[Extracted data entries]
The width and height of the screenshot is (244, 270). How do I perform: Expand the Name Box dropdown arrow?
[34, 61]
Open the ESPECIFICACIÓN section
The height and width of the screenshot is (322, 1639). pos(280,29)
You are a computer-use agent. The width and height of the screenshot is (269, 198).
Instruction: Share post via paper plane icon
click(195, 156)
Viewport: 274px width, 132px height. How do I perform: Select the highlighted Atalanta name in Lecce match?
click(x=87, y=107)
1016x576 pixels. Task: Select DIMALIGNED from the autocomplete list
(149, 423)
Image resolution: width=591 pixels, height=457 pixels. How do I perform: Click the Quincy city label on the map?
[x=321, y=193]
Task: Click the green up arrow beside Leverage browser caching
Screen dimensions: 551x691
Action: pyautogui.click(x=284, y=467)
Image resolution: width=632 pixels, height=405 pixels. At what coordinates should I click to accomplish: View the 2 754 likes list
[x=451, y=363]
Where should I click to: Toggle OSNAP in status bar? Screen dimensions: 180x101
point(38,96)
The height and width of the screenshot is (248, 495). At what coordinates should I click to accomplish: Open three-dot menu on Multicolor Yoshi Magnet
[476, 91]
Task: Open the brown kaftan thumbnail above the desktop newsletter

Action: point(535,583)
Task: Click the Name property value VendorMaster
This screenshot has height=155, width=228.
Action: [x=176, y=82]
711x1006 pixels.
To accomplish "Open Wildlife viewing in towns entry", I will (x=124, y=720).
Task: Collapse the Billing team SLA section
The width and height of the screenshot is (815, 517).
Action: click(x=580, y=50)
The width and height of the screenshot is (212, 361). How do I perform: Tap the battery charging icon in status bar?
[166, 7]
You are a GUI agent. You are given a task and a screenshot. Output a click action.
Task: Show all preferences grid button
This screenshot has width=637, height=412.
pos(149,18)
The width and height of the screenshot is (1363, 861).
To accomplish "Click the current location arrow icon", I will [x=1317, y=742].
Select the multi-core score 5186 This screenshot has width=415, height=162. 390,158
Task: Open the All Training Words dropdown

(Brief):
A faithful copy of all the records is required.

(Your solution):
The width and height of the screenshot is (244, 270). How do I perform: Expand the Name Box dropdown arrow?
[34, 61]
Open the ESPECIFICACIÓN section
The height and width of the screenshot is (322, 1639). pos(280,29)
You are a computer-use agent. The width and height of the screenshot is (269, 198).
Instruction: Share post via paper plane icon
click(195, 156)
Viewport: 274px width, 132px height. How do I perform: Select the highlighted Atalanta name in Lecce match?
click(x=87, y=107)
1016x576 pixels. Task: Select DIMALIGNED from the autocomplete list
(149, 423)
Image resolution: width=591 pixels, height=457 pixels. How do I perform: Click the Quincy city label on the map?
[x=321, y=193]
Task: Click the green up arrow beside Leverage browser caching
Screen dimensions: 551x691
Action: pyautogui.click(x=284, y=467)
Image resolution: width=632 pixels, height=405 pixels. At what coordinates should I click to accomplish: View the 2 754 likes list
[x=451, y=363]
Where should I click to: Toggle OSNAP in status bar? Screen dimensions: 180x101
point(38,96)
The height and width of the screenshot is (248, 495). At what coordinates should I click to accomplish: Open three-dot menu on Multicolor Yoshi Magnet
[476, 91]
Task: Open the brown kaftan thumbnail above the desktop newsletter

Action: point(535,583)
Task: Click the Name property value VendorMaster
This screenshot has height=155, width=228.
Action: [x=176, y=82]
711x1006 pixels.
To accomplish "Open Wildlife viewing in towns entry", I will (x=124, y=720).
Task: Collapse the Billing team SLA section
The width and height of the screenshot is (815, 517).
Action: click(x=580, y=50)
The width and height of the screenshot is (212, 361). How do I perform: Tap the battery charging icon in status bar?
[166, 7]
You are a GUI agent. You are given a task and a screenshot. Output a click action.
Task: Show all preferences grid button
This screenshot has width=637, height=412.
pos(149,18)
The width and height of the screenshot is (1363, 861).
To accomplish "Click the current location arrow icon", I will [x=1317, y=742].
Select the multi-core score 5186 This screenshot has width=415, height=162. 390,158
Task: Open the All Training Words dropdown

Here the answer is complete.